The legal market — for all its faults — at least operated within a framework that notionally included consumer protection obligations, age verification requirements, and regulatory accountability. The offshore market that has replaced it carries none of those obligations for Ethiopian consumers. There are no mandatory deposit limits tied to Ethiopian financial regulations, no self-exclusion registers, no requirements for operators to refer problem gamblers to local support services — because no such services have been mandated under the current vacuum.

“The irony is stark: a crackdown justified partly on public welfare grounds has left the public significantly more exposed.”


Operators Are Not Waiting — They Are Actively Moving In

It is worth being specific about what is happening in the Ethiopian market right now, because the language of “offshore risk” can sound abstract. It is not.

International operators have not quietly waited on the sidelines since December 2025. They have actively accelerated their targeting of Ethiopian players. Affiliate websites reviewing betting options available to Ethiopians continue to publish rankings of platforms accepting Ethiopian registrations, comparing bonuses denominated in ETB, and recommending platforms based on their mobile app quality and local payment integrations. Multiple review sites updated their Ethiopian content well into 2026.

Product Development Continues — Regulation Does Not

Game developer SmartSoft launched Habesha Fortune 5 — a slot game built specifically for the Ethiopian market, with symbols representing Ethiopian coffee culture, traditional pottery, and local transport, designed in Amharic. The company described Ethiopia as one of its priority markets.

The game was announced and released in early 2025, before the shutdown, and remains part of the broader offshore offering available to Ethiopian players through unregulated platforms. Industry suppliers are building Ethiopia-specific products. Regulators are building nothing.

None of this is illegal from the operators’ perspective — they hold licences in other jurisdictions and are operating legally within those frameworks. But it leaves Ethiopian players entirely without the protection that a functional domestic regulatory system would provide.


What Needs to Happen Next

The fundamental problem Ethiopia now faces is one of sequencing. The government moved decisively to shut down the old market, for reasons that appear genuinely serious: financial crime on a large scale, national security concerns, and systemic regulatory evasion. But it has not moved with comparable urgency to replace what it destroyed.

Every day that passes without a clear path to relicensing is another day in which:

  • Ethiopian bettors who want to wager can only do so through offshore platforms with no accountability to local standards
  • Problem gamblers have no domestic regulatory infrastructure to turn to for help
  • Operators target Ethiopian users with locally calibrated marketing but face no Ethiopian oversight
  • Minors have no domestic age verification regime protecting them from gambling access

Criminal Enforcement and Consumer Protection Are Not Mutually Exclusive

A responsible resolution would require the Ethiopian government to articulate — and quickly — whether it intends to rebuild a regulated domestic betting market, and if so, on what timeline and under what framework.

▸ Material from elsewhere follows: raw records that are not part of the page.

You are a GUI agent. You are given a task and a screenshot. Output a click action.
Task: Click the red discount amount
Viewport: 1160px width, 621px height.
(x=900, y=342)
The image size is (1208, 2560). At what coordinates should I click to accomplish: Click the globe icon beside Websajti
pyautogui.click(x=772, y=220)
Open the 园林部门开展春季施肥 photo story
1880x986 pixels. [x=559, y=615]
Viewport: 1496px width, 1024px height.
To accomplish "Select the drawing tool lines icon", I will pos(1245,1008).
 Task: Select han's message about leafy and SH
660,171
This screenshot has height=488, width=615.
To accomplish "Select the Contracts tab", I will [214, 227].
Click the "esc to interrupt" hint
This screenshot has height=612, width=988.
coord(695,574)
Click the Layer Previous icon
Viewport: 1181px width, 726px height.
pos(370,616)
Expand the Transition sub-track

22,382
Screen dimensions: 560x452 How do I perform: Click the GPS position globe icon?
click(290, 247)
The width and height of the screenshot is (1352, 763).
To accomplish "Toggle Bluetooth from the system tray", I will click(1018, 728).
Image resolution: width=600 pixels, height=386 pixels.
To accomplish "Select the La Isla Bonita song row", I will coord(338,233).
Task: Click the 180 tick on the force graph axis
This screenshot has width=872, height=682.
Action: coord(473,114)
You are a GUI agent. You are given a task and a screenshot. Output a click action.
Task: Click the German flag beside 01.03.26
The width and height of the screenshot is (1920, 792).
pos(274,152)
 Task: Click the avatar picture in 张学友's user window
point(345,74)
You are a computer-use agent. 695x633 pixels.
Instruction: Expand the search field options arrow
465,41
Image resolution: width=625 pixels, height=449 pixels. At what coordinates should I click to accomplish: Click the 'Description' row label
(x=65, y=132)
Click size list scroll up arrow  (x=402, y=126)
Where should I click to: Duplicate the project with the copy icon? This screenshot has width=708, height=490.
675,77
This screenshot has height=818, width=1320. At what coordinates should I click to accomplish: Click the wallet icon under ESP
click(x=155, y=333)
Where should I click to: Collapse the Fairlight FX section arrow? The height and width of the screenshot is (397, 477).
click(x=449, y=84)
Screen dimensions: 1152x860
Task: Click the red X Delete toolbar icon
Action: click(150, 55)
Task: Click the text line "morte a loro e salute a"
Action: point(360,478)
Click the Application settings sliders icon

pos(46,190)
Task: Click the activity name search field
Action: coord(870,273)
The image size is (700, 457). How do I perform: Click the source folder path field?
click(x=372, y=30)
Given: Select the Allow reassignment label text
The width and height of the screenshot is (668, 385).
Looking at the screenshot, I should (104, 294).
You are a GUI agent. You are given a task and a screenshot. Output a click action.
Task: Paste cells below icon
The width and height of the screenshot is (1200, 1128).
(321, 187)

The concerns about financial crime and money laundering are legitimate and must be addressed through strict licensing conditions, AML requirements, and enforcement mechanisms. But criminal enforcement and market regulation are not mutually exclusive. Countries facing similar crises — from Nigeria to Kenya — have found ways to pursue bad actors while maintaining legal channels for consumers.

Until Ethiopia does that, the country’s 130 million people, the majority of them young and increasingly mobile-connected, will remain in a regulatory black hole. And the offshore operators who have been filling that space since December 2025 show no signs of leaving.


Last updated: 9 June 2026. The Ethiopian Lottery Service had not announced any relicensing framework or market restart date at the time of publication.